The legal system is behind the times. In 1967, the United States Supreme Court issued the standard for eyewitness testimony. The Supreme Court stated that the reliability of an eyewitness's identification, and its admissibility, depends in part on the level of certainty that the witness expresses when identifying a defendant in court. Sadly when the Court reviewed photo lineups in 2011 the Court held that as long as an ID was not "procured under unnecessarily suggestive circumstances" a defense lawyer cannot exclude an identification.

This may seem like common sense but psychological study reveals that the court has it wrong. Psychologist have found that when a person identifies a suspect regardless of a witness' level of certainty at the time of original identification the witness' confidence in the correctness of the identification increases over time. Science, however, shows that memory drastically and exponentially degrades over time. The "forgetting curve" of eyewitness memory has been shown to drop off sharply within 20 minutes following the initial encoding. Psychological and cognitive factors such as reinforcement of a witness' beliefs by law enforcement and lawyers cause witnesses to become more certain about events than their recollection justifies. Judges and juries are not made aware of these factors. Judges do not allow lawyers to tell jurors how frequently mistaken identity affects trials.
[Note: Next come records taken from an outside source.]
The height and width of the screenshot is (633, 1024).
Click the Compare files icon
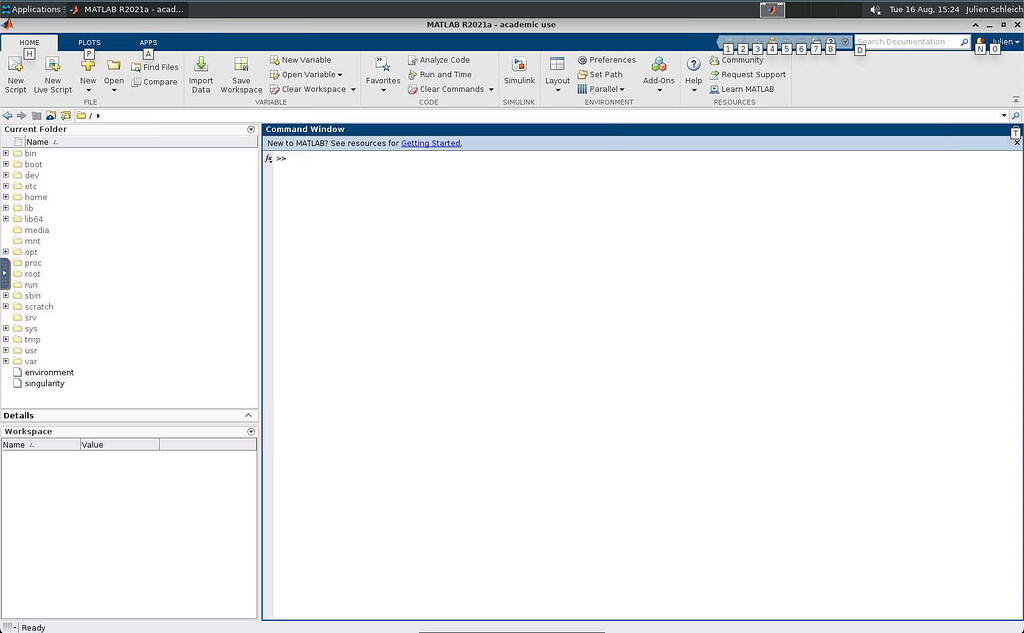point(137,82)
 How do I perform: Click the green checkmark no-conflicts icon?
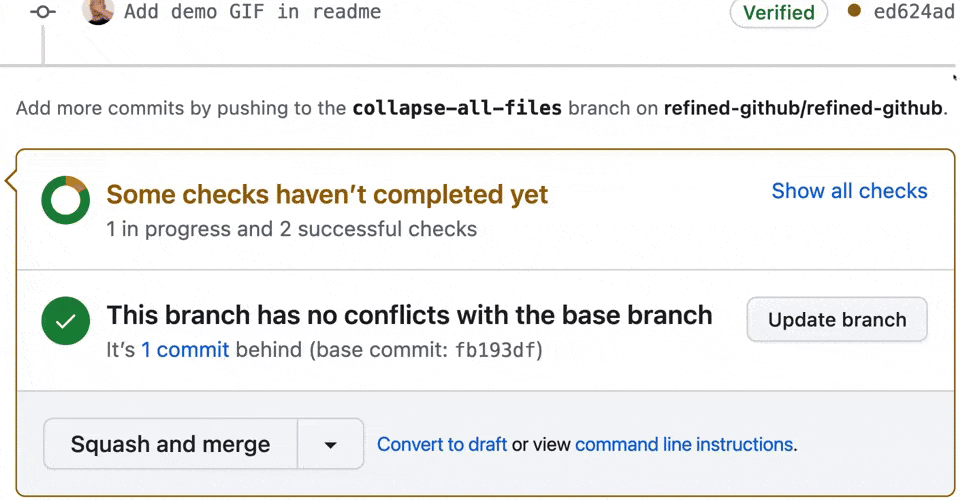tap(66, 321)
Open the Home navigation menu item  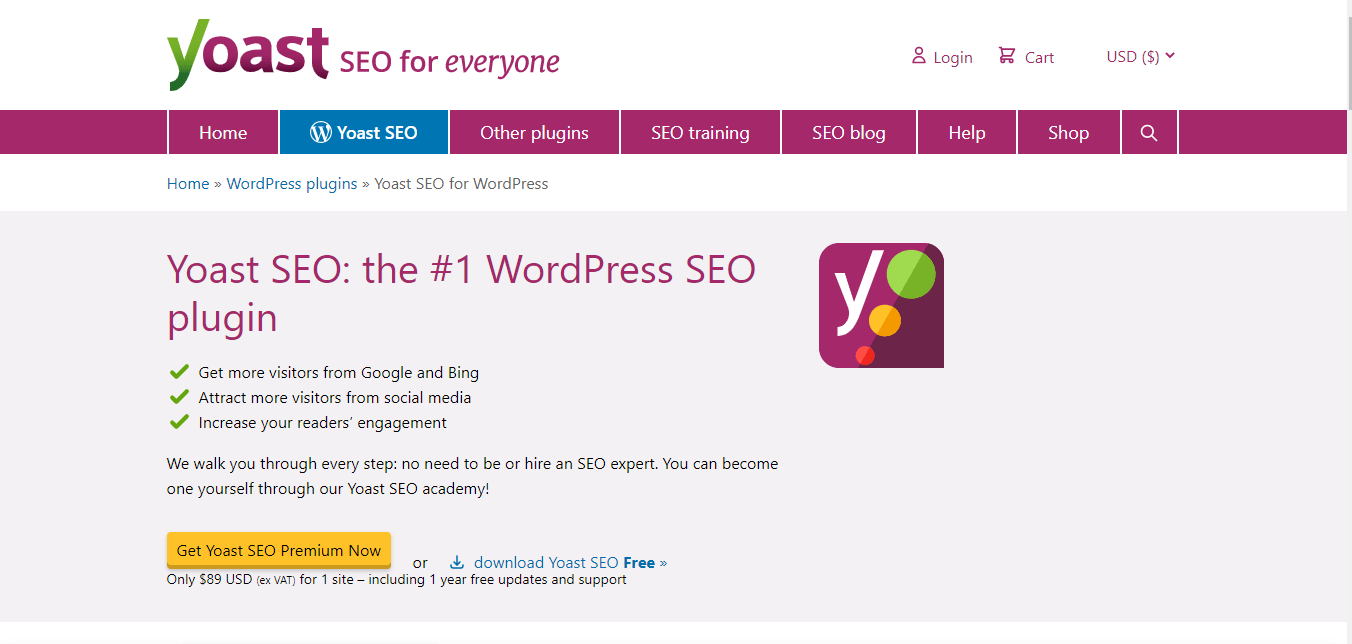point(223,133)
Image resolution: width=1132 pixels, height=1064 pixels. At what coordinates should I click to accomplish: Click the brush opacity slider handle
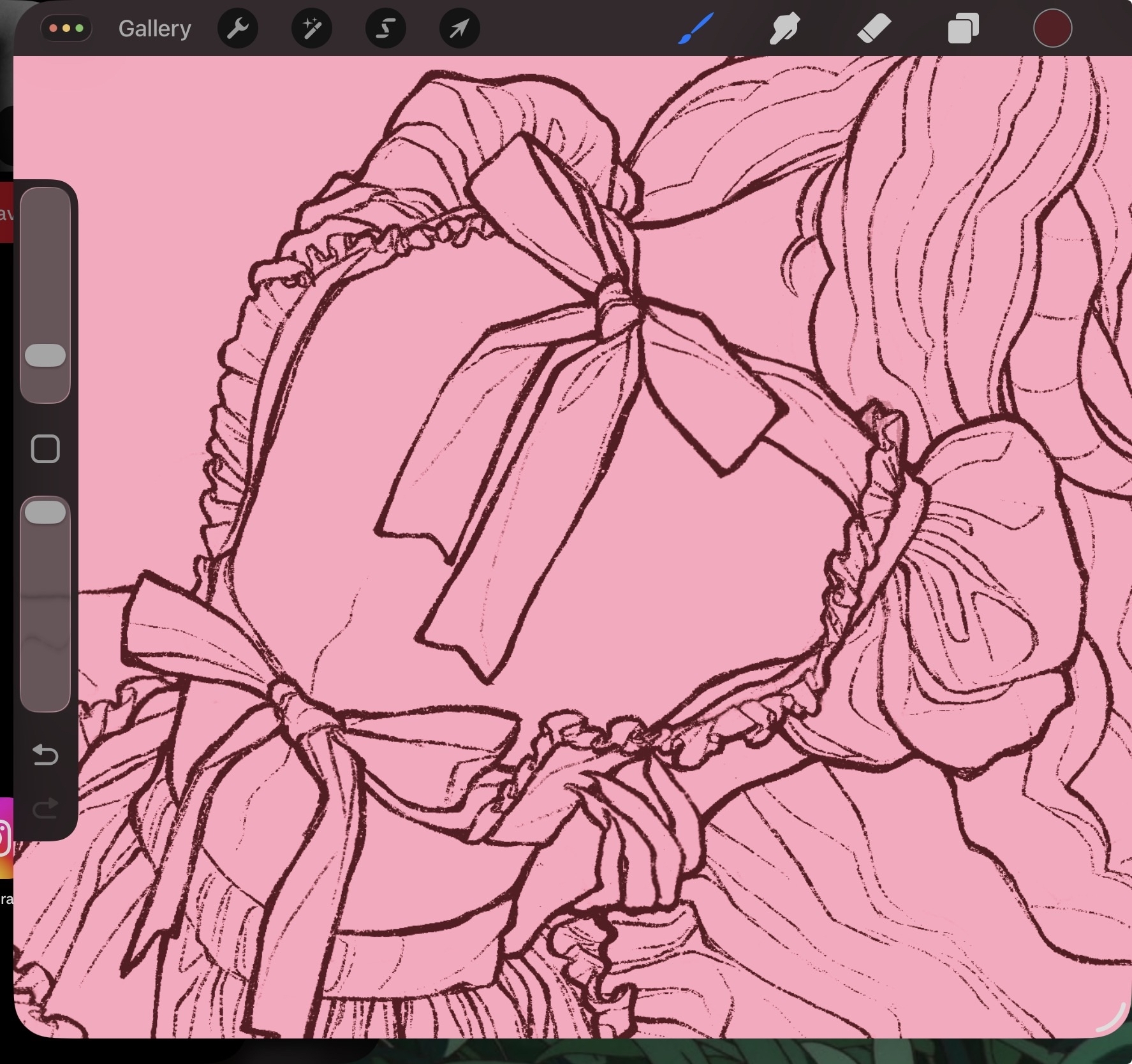45,512
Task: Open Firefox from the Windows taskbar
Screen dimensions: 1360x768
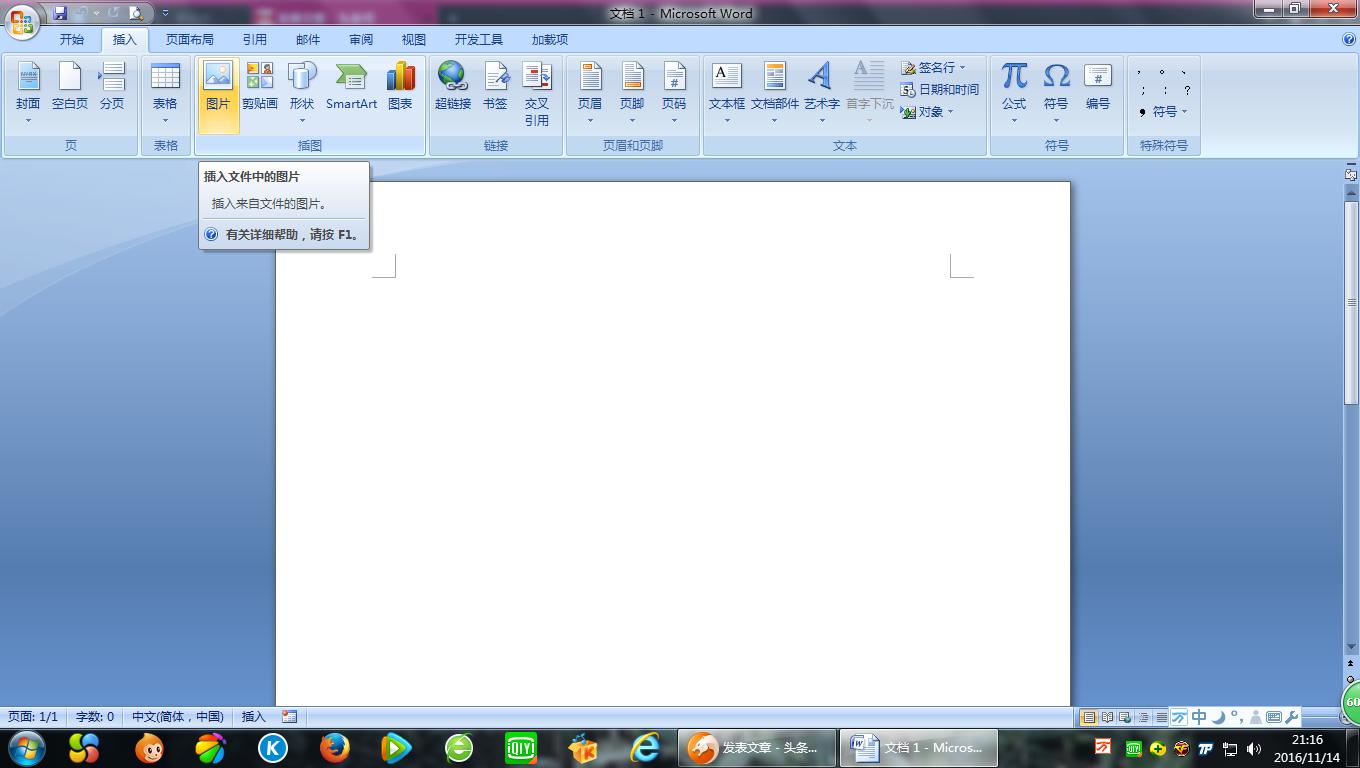Action: click(335, 747)
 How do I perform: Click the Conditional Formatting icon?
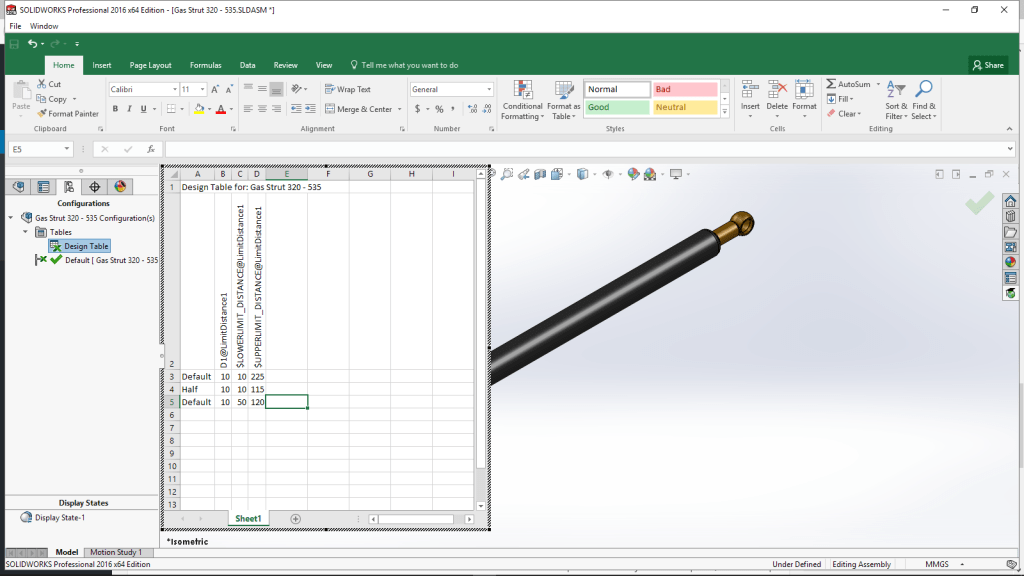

These problems are easy to fix. First, police should be forced to conduct lineups with the same "double-blind" standards used in scientific testing. The police officer that conducts the lineup should never be an investigator from the case at issue. Next, lineups should be videotaped so that juries can judge how certain a witness appears when she identifies a subject. Third, juries should be told of the statistical problems with lineups. This would make jurors view lineups with a scientifically accurate option of their reliability rather than the false presumption that all independent eyewitness identification are inherently believable.

With these reforms, courts could reduce the number of mistaken eyewitness identifications. Judges and juries could apply a 21st-century understanding to the psychology of witness identification.